Faculty member Emily Clem has a new paper “The expression of time in Amahuaca switch-reference clauses” that just appeared in the open access journal Languages as part of a special issue called “Current Studies on Morpho-Syntax, Semantics, and Pragmatics: A View from the South American Lowlands and Beyond”. This paper offers a comparison of how degrees of temporal remoteness are expressed in main vs. dependent clauses in Amahuaca (Panoan; Peru), showing that in adjunct clauses markers of temporal remoteness can result in similar kinds of ambiguities that are found with tense markers in other languages.
Graduate student JJ Lim and faculty member Michelle Yuan presented at WCCFL 41, the 41st West Coast Conference on Formal Linguistics, held at UC Santa Cruz from May 5-7, 2023. JJ presented a talk titled ‘Nominalisations without DP: Dissociating genitive case assignment from possessor agreement’. Michelle co-presented a talk titled ‘Phase unlocking and the derivation of verb-initiality in San Martín Peras Mixtec’ with Andrew Hedding (University of Washington).
Faculty member Ivano Caponigro has been awarded an NEH (National Endowment for the Humanities) Summer Stipend Award.

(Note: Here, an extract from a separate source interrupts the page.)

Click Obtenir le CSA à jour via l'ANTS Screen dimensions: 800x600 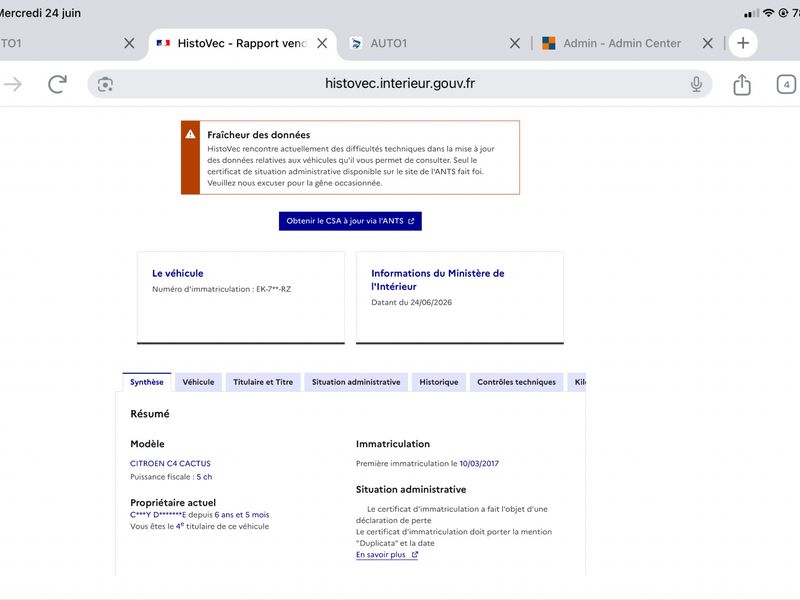[350, 221]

NEH received more than 800 proposals and 14% were selected for an award.
Ivano will spend Summer 2024 working on two core chapters of his intellectual and personal biography of Richard Montague (1930-1971), the philosopher and logician who fathered formal semantics and changed the way we think about the semantics of natural languages.
The book is under contract with Oxford University Press and has been previously supported by a grant from the American Philosophical Society, a fellowship from the American Council of Learned Societies (ACLS), and an in-residency fellowship from the Center for Advanced Study in the Behavioral Sciences (CASBS) at Stanford University.